With the sunsetting of Universal Analytics, it is a great time to review how you are recording and measuring analytics of your websites and apps. While GA4 on its own is powerful, it does have some limitations on reporting on custom analytics events. At Whereverly we are always working to provide our clients with reports that not only unlock detailed insights into their user’s activities, but are also accessible to every person on the team. Read on to find out how we combine the power of GA4, Big Query and Looker Studio to achieve this.
From an Analytics perspective, one of the most useful additions of Google Analytics 4 (GA4) over its soon to be sunset predecessor, Universal Analytics (UA),D is the ability to add up to 25 parameters to custom events, as opposed to 4. This unlocks new levels of analytics reporting by creating many more permutations of reporting on any event, allowing reports to be diced up in a myriad of ways.
In the dark ages of UA, we were restricted to three text parameters that you could not rename – “category”, “action” and “label”, and one integer “value” parameter.

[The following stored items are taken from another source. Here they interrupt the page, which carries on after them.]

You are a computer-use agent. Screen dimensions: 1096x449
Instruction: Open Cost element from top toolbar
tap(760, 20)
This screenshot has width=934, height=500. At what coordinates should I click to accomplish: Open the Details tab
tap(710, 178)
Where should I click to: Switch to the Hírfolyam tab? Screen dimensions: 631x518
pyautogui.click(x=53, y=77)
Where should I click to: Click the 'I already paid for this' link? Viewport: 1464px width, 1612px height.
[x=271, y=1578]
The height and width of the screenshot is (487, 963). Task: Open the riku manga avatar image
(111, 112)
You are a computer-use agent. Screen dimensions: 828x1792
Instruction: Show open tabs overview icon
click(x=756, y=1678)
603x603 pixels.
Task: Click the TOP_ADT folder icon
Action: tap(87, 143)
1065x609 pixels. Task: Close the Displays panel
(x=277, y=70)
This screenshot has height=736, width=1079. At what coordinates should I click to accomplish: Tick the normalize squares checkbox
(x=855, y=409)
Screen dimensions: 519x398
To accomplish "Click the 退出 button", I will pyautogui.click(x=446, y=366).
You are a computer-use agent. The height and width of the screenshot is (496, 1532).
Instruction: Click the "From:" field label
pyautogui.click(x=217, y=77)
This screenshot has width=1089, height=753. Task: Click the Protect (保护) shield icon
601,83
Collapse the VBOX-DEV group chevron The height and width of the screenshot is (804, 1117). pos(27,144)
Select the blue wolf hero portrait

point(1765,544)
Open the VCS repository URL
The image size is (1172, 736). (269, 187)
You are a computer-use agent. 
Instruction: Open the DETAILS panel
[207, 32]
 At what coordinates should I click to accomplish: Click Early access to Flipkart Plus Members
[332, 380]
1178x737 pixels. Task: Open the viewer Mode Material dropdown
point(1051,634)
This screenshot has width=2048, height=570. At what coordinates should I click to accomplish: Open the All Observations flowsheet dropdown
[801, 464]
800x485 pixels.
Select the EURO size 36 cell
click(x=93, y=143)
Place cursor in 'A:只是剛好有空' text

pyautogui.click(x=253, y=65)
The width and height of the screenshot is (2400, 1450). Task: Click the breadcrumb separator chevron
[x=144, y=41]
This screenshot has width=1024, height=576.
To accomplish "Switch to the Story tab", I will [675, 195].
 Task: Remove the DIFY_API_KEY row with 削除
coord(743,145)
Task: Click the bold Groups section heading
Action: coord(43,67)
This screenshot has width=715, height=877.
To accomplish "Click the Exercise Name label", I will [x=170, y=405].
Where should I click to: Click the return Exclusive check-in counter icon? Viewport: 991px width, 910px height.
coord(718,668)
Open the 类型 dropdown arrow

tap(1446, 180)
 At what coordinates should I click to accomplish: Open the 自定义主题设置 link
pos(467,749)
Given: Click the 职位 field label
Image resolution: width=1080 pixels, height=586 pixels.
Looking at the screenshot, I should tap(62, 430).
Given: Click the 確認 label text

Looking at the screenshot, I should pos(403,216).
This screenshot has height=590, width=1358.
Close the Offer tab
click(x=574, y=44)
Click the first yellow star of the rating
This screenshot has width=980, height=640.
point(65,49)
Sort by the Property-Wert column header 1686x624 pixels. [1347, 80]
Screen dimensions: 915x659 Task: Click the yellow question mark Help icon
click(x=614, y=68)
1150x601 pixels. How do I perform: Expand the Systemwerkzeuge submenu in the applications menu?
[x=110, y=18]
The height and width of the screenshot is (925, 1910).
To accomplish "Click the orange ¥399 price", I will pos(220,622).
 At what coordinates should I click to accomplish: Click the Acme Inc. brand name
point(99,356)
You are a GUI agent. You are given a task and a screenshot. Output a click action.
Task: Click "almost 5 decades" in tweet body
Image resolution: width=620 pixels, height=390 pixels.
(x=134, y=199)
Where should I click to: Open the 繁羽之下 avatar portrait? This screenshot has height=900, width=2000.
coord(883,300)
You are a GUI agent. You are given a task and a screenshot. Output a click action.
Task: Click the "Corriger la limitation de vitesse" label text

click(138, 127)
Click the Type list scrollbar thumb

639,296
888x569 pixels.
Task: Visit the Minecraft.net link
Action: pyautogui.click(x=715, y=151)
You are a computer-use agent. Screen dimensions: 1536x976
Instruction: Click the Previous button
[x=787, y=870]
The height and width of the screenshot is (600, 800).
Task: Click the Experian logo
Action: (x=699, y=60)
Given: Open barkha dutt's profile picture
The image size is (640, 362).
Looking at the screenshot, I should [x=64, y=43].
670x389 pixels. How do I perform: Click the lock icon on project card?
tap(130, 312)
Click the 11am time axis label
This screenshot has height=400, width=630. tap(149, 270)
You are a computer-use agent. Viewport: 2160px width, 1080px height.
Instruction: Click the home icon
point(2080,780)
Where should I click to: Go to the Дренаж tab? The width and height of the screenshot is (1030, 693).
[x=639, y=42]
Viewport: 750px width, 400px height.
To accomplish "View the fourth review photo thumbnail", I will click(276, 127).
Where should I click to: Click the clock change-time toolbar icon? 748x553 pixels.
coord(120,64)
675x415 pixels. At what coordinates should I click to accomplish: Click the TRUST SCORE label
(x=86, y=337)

You can now name your parameters anything you wish, as long as they don’t exceed 40 characters. Previously there was no notion of an event name – events were distinguished by their “category”, “action” and “label” values. GA4 lets you specify your own event names, e.g. “form_submitted”, “video_played”, “carousel_interaction”, “button_press”. Don’t go overboard though, you are limited to 500 unique event names tracked per day (2000 if you upgrade to Google 360). Less is best here, so it’s time for our first step!
Use generic event names and minimise the number of distinct event and parameter names.
Let’s illustrate with some examples around media playback analytics. Rather than embedding additional event information in the event name itself e.g. “homepage_video_played”, “about_us_video_played”, “size_guide_video_played”, use a more generic event name, such as “video_played” to reduce the number of overall distinct event names and simplify reporting. We will leverage the event parameters to extract this information and more.
An added benefit of this naming strategy is that it is a lot easier to report on the total number of videos played, but we still retain the ability to see the breakdown by one or more additional parameters.
For example, we can introduce the following parameters to our “video_played” event:
It’ll be easy to see the breakdown of videos by category, the most popular locations videos are played from, and the average duration in seconds of the videos being played. We don’t need to add metrics such as the containing page’s URL, the user’s device information, or geographic location, as all custom events also include the default metrics associated with built-in events.
We’ve also kept the parameter names generic so we can use them where appropriate in other events in a consistent manner. Avoid using distinct names across your events like “video_title”, “audio_title”, “page_title”, “point_of_interest_title”. Instead, use “title” for them all. There are several good reasons for this, some of which will become apparent later!
You may wish to add another event that triggers every 5 seconds of a video being played called “video_progress” that adds some additional parameters to those above:
Carrying on with the video example, you may also introduce a “video_interaction” event, to capture other interactions such as pause, seek and skip track. It would be good to know where in the video they performed the actions, let’s reuse position_reached_seconds and position_reached_percentage for this purpose, to avoid creating unnecessary new parameter names.
We will need to add the following:
These examples highlight how flexible you can be with event names. For video playback, we have 3 event names, that capture 5 interaction events as well as being able to determine how much of a video is played on average:
We could decide to not use interaction_type to distinguish between events, and instead create six distinct events:
The pros of breaking them out is that each event name is more concise, the cons are that it adds to the overall number of distinct events in use, and more work is needed to report totals such as “total video interactions”. This is why upfront planning is important when deciding on event name strategy.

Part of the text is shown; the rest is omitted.